M. le président. - Je mets aux voix l’art. 2 relatif au matériel des bâtiments de guerre réduit sur la
proposition de M. le ministre à 303,804-65. Si personne ne se lève contre, je
le déclare adopté. (Personne ne se lève.)
M. de Brouckere. - Je ne prétends pas
m’opposer à ce que la chambre accorde l’allocation demandée par le
gouvernement, mais je ferai remarquer que l’article qu’on vote ici sans examen,
se compose de douze numéros parmi lesquels il y en a qui me paraissent assez
élevés. On demande par exemple au n° 2, pour chauffage et lumière, 16,377 fr.
au n°2, pour voiles de rechange, 12,000 fr. Je suis persuadé qu’on ne dépense
pas 12,000 francs de voiles de rechange, pour douze petites embarcations. On ne
dépense pas non plus 16,377 fr. pour chauffage et lumière. J’aime à croire
qu’on agit avec économie dans le département de la marine. Mais je crois que la
chambre doit examiner avec plus de soin un budget qui s’élève à une somme assez
forte. Nous votons les articles presque sans discussion, et nous votons dans ce
moment douze numéros à la fois.
Je fais ces
observations, pour qu’à l’avenir on agisse avec moins de légèreté.
M. le président. - J’ai demandé plusieurs fois si
personne n’avait d’observations à faire. On ne vote les articles par division
que quand la division est demandée.
M. le ministre des affaires étrangères (M. de Muelenaere).
- L’article dont nous nous occupons a été longuement discuté l’année dernière.
Ce ne peut être que par ce motif que la chambre le vote en masse cette année.
Je ferai observer que sur cet article il y a eu un boni considérable en 1834,
car sur la somme allouée qui s’était élevée à 338 mille francs, 238 seulement
ont été dépensés, de sorte qu’il reste environ cent mille francs de disponibles
sur ce crédit. Je dois cependant faire remarquer que cette réduction provient
principalement des congés accordés aux marins et que les autres articles n’ont
présenté que peu de diminution.
J’avais trouvé moi-même
un peu élevé le chiffre porte pour chauffage et lumière ; mais on m’a assuré
que malgré toute l’économie qu’on pourrait mettre dans cette partie du service,
il serait difficile d’y retrancher quelque chose.

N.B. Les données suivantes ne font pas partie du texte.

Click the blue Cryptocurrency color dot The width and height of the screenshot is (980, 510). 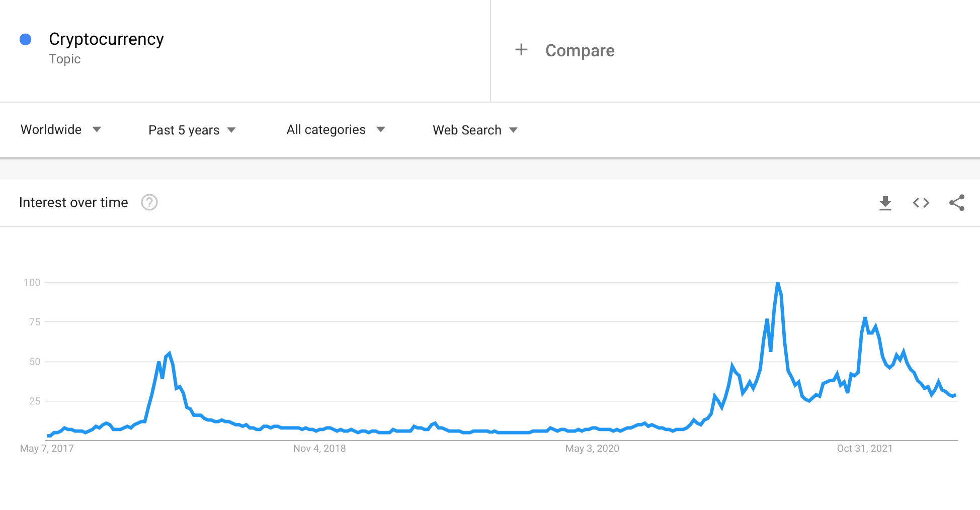(x=26, y=39)
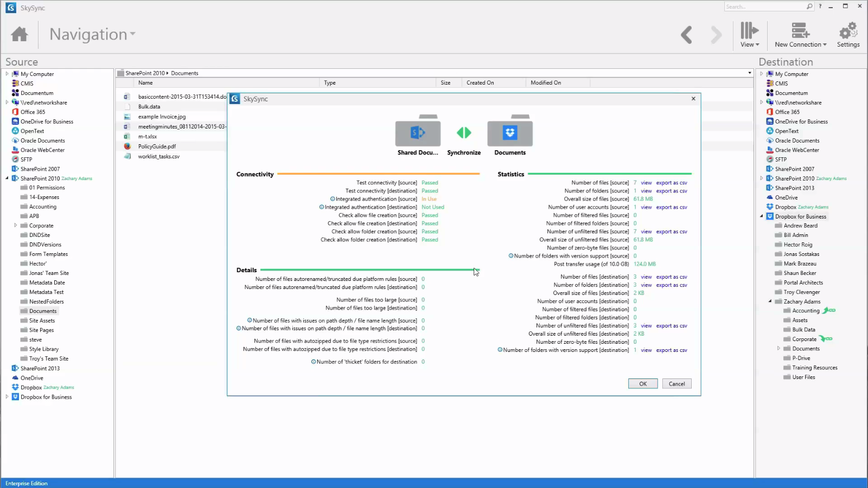The height and width of the screenshot is (488, 868).
Task: Select the Dropbox Documents folder icon
Action: tap(510, 133)
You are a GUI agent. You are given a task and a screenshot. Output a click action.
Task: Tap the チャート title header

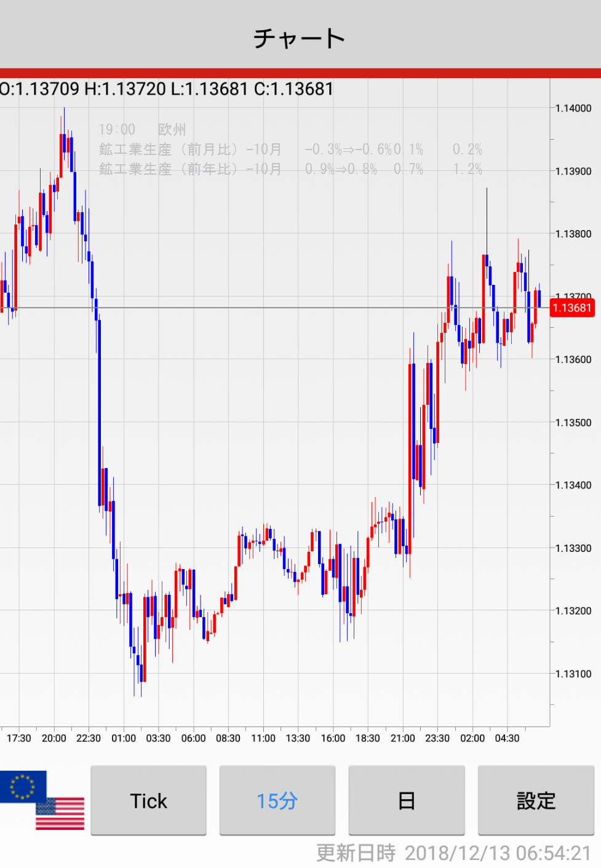(x=300, y=38)
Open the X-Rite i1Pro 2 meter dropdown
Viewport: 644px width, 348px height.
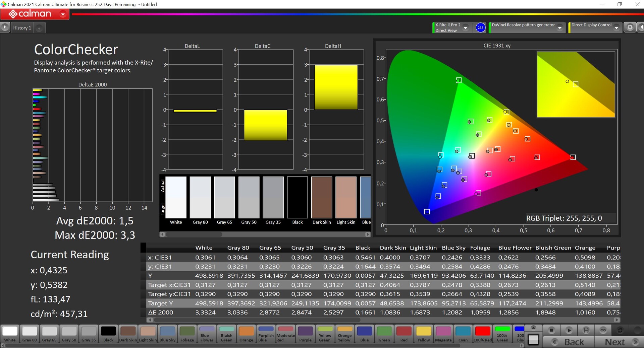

M. de Brouckere. - La réponse que vient de
faire M. le ministre des affaires étrangères, prouve que mes observations n’étaient
pas sans fondement. Si je voulais continuer mon examen, je signalerais d’autres
objets pour lesquels les chiffres ne paraîtraient pas moins élevés que pour
ceux que j’ai déjà cités.
Au n°5, on demande pour
le gréement à renouveler, 10 mille francs. Il en est de même des autres
numéros, et après avoir énuméré dans onze numéros toutes les dépenses
possibles, et les avoir évaluées à un taux très élevé, on ajoute un petit
numéro de 10,000 francs pour dépenses imprévues qui passe inaperçu avec les autres.
Je ne sais si la chambre entend discuter les budgets de cette manière ; mais il
me semble que c’est accorder un champ bien large au ministère, que de lui
accorder des crédits sur lesquels il peut économiser un tiers, cent mille
francs sur trois cent.
M.
F. de Mérode. - Il ne faut pas perdre de vue que l’économie de 100,000
francs provient des congés accordés. La chambre ne peut pas se dispenser de
porter la somme nécessaire pour payer tout le personnel. Si on peut ensuite
faire une économie en accordant des congés, le trésor en profite, mais c’est
une chose qu’on ne peut pas prévoir en votant le budget. Quant à la somme
demandée pour le chauffage et la lumière des 12 bâtiments, on ne la trouvera
pas trop élevée, si on considère qu’il faut faire du feu dans les cuisines,
pour préparer la nourriture des hommes, l’été comme l’hiver. Le gréement et les
voiles de rechange sont des objets chers et qui s’usent tous les ans. Le
service maritime use beaucoup et il y a toujours à renouveler. Dans le
commencement la chambre a discuté tous ces objets avec détail ; depuis
plusieurs années, il n’y a pas eu d’augmentation ; dès lors il est inutile de
revenir sur ces discussions.
Si
nous recommençons chaque année les discussions auxquelles les articles du
budget ont donné lieu les années précédentes, nous ne pourrons nous occuper que
des budgets. Quand une question a subi un examen approfondi, il faut passer
vite lorsqu’elle se représente, si nous voulons finir les travaux dont nous
sommes surchargés.
M. de Brouckere. - Et les dépenses imprévues
!
M. le ministre des affaires étrangères (M. de
Muelenaere). - Cet article a pour objet de faire face à des accidents.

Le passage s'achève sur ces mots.